O fim de semana passou, e na segunda de manhã descobri que Olga daria uma aula extra à minha turma. Durante a aula, as explicações eram cortadas por minha tosse que insistia em atrapalhar a professora. Eu usava máscara, o que me deixava mais agoniada e com dificuldade em respirar. No intervalo, com pena ou talvez raiva, ela se aproximou da minha mesa.
"Você está bem, querida?", ela me perguntou, num tom neutro.
"Sim, é só uma alergia." - menti, sem vergonha alguma.
" Você pode ir para casa; na próxima aula me traga um trabalho e ficará tudo bem".
"Não, professora, por favor, não posso perder essas aulas"- e realmente, não podia. Seria um caos em época de exame.
Enfim, ela se afastou e saiu da sala.
Eu estava sentada sozinha, como de costume e falta de amigos.
A sala estava quase vazia, alguns alunos balbuciavam ao fundo.
Olga entrou e veio em minha direção como quem traz um tratado de paz ou a cura de alguma doença.

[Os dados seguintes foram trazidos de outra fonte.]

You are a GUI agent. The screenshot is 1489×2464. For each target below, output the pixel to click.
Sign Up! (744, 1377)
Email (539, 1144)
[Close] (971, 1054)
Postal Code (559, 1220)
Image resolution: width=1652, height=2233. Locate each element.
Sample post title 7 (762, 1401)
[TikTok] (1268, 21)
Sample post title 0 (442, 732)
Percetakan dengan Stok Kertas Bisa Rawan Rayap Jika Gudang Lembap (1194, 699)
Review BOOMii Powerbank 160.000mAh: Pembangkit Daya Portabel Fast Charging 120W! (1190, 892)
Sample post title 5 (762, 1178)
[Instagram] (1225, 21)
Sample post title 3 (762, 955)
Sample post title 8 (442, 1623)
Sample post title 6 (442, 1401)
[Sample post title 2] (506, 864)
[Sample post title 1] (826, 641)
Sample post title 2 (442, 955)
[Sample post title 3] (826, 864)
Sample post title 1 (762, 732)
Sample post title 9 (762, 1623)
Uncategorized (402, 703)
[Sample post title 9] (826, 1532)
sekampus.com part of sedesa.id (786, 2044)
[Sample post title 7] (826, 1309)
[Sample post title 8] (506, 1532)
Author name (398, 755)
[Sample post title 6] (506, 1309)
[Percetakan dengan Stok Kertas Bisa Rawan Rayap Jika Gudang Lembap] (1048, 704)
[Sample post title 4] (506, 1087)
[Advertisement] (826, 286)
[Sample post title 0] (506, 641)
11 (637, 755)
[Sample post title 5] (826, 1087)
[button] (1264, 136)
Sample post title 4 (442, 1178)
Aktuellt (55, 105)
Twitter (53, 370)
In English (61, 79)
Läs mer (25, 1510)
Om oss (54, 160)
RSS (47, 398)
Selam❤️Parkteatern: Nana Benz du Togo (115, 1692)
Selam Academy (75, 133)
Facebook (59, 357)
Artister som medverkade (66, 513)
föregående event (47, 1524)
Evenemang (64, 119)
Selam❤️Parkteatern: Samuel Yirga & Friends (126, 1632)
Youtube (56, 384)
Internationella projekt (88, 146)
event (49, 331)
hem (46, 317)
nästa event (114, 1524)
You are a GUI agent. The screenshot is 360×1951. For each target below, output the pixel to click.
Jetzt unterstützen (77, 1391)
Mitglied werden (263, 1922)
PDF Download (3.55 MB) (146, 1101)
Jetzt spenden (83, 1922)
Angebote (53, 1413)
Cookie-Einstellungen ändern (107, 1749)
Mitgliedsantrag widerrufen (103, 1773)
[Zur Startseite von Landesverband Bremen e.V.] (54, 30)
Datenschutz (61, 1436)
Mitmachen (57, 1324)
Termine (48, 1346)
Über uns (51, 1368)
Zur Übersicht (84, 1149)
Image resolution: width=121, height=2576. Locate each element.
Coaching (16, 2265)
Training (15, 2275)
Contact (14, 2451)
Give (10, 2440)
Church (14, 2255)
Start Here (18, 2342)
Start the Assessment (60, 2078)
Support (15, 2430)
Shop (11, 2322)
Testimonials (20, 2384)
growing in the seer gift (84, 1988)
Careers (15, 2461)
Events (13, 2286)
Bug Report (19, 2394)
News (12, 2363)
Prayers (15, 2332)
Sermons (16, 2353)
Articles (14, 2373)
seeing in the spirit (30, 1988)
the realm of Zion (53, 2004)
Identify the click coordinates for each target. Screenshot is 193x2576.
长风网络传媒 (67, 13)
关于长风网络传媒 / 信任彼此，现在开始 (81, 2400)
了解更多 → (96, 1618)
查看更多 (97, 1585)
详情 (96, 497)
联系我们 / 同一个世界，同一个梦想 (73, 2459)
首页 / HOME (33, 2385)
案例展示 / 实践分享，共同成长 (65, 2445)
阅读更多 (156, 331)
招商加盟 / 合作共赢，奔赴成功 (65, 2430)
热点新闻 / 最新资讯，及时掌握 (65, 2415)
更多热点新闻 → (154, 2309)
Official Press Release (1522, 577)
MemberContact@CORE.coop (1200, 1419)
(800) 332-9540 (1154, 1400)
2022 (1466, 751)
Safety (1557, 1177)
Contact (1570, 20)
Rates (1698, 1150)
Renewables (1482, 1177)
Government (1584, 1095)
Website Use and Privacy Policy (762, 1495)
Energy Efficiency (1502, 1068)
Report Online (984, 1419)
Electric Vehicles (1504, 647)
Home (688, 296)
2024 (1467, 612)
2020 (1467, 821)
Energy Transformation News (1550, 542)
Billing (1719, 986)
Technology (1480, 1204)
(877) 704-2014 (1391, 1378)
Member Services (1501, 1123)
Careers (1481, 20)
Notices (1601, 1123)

"Tome, coma isso." - era uma fruta avermelhada, similar a um caqui. "Tem muita vitamina C, vai te fazer bem".
E ao tempo do meu "obrigada", ela colocou a palma em minha testa e deu o veredito: "você está com febre. Vá para casa agora".
E aqui façamos uma pausa para entender o quão idiota eu sou por não ter ido para casa. E mais: por ter esperado a aula acabar e pedir o número de Olga.
Ela me deu o número. E eu naturalmente fui melhorando da tosse ao passar dos dias.
Durante a semana, eu me perguntava o quão gentil aquela mulher tinha sido comigo por me trazer uma fruta, e quão audaciosa por encostar a mão em minha testa na expectativa de adivinhar minha temperatura. Confesso que gostei, e que essa gripe trouxe algumas indagações como essas que me deixaram mais interessada nessa professora.
Sexta-feira chegou, e com ela aquele olhos azuis (ou cinzas?) me deixavam afoita. Eu comecei a me arrumar um pouco mais: passava um tempinho em frente ao espelho todos os dias, treinando como seria me encontrar com ela, quais assuntos poderia iniciar sem parecer uma louca sem noção.
Pois foi nessa sexta que descobri mais um pouco sobre ela.
Durante o intervalo, ela ficou na sala, comigo e mais umas alunas. Nós estávamos sentadas, em fileira, enquanto Olga desfilava em passos lentos à nossa frente.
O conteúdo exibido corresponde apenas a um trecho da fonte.